E’ in proposito da rilevare che, secondo le Sezioni Unite di questa Corte, la procedura di accertamento tributario standardizzato mediante l’applicazione dei parametri o degli studi di settore costituisce un sistema di presunzioni semplici, la cui gravita, precisione e concordanza non è “ex lege” determinata dallo scostamento del reddito dichiarato rispetto agli “standards” in sè considerati ma nasce solo in esito al contraddittorio da attivare obbligatoriamente – pena la nullità dell’accertamento- con il contribuente, potendo tuttavia l’Ufficio motivare l’accertamento sulla sola base dell’applicazione degli “standards”, ove dia conto di non aver potuto costituire il contraddittorio con il contribuente, nonostante rituale invito (v. SU n. 26635 del 2009).

Anche il secondo motivo (col quale, deducendo vizio di motivazione, si sostiene che i giudici d’appello, pur in presenza di contabilità regolarmente tenuta, avevano ritenuto di poter ravvisare, senza in alcun modo motivare in proposito, nelle percentuali di ricarico, negli studi di settore e negli indici di bilancio i presupposti legittimanti l’accertamento induttivo ai sensi del D.L. n. 331 del 1993, art. 62 sexies, mentre tali presupposti erano nella specie inesistenti) presenta diversi profili di inammissibilità. Premesso che non risulta perfetta corrispondenza tra l’esposizione del motivo e l’illustrazione ai sensi della seconda parte dell’art. 366 bis c.p.c. e che tale circostanza, unitamente alla generica esposizione del motivo nel suo complesso, può indurre ad una lettura non univoca della censura, occorre precisare che, ove con detta censura si intenda contestare l’astratta possibilità di fondare sulle percentuali di ricarico, gli studi di settore e gli indici di bilancio i presupposti legittimanti un accertamento induttivo ai sensi del D.L. n. 331 del 1993, art. 62 sexies, il vizio dedotto ex art. 360 c.p.c., n. 5, riguardando nella specie la motivazione in diritto e non l’accertamento in fatto, sarebbe inammissibile.

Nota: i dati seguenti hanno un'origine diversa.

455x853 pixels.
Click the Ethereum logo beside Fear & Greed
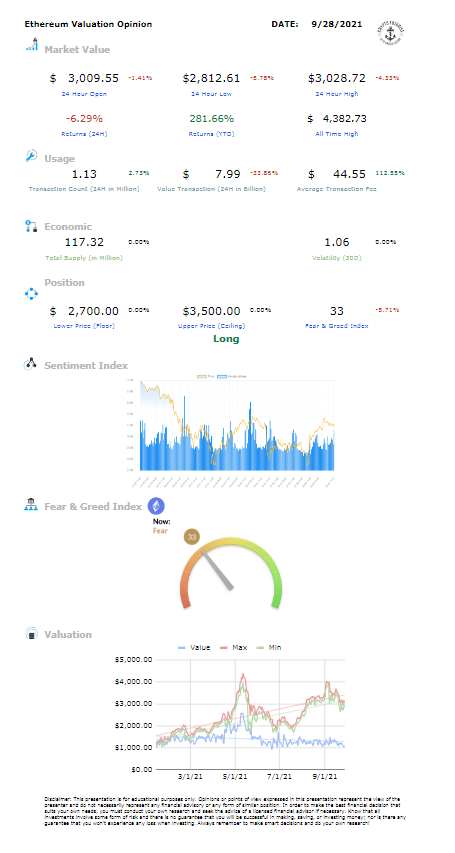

Ove invece si censuri l’accertamento in fatto operato dai giudici d’appello, per aver essi immotivatamente ritenuto nella specie sussistenti i suddetti presupposti dell’accertamento induttivo, la censura risulta inammissibilmente generica, non essendo specificamente individuati quali fatti in particolare assunti dai giudici d’appello come presupposti dell’accertamento induttivo fossero in realtà inesistenti nè da quali elementi acquisiti agli atti del giudizio risulterebbe l’inesistenza di essi; nei suddetti termini, la censura sarebbe in ogni caso priva di autosufficienza e non supportata dalla specifica indicazione e dal deposito degli atti e documenti su cui essa si fonda, come previsto (rispettivamente a pena di inammissibilità e di improcedibilità) dall’art. 366 c.p.c., n. 6 e art. 369 c.p.c., n. 4, così come interpretati dalla giurisprudenza di questo giudice di legittimità.

Il ricorso deve essere pertanto dichiarato inammissibile. Le spese seguono la soccombenza.

P.Q.M.

Dichiara inammissibile il ricorso e condanna la ricorrente alle spese del presente giudizio di legittimità che liquida in Euro 1.500,00 di cui Euro 1.400,00 per onorari oltre spese generali e accessori di legge.

Così deciso in Roma, il 8 giugno 2010.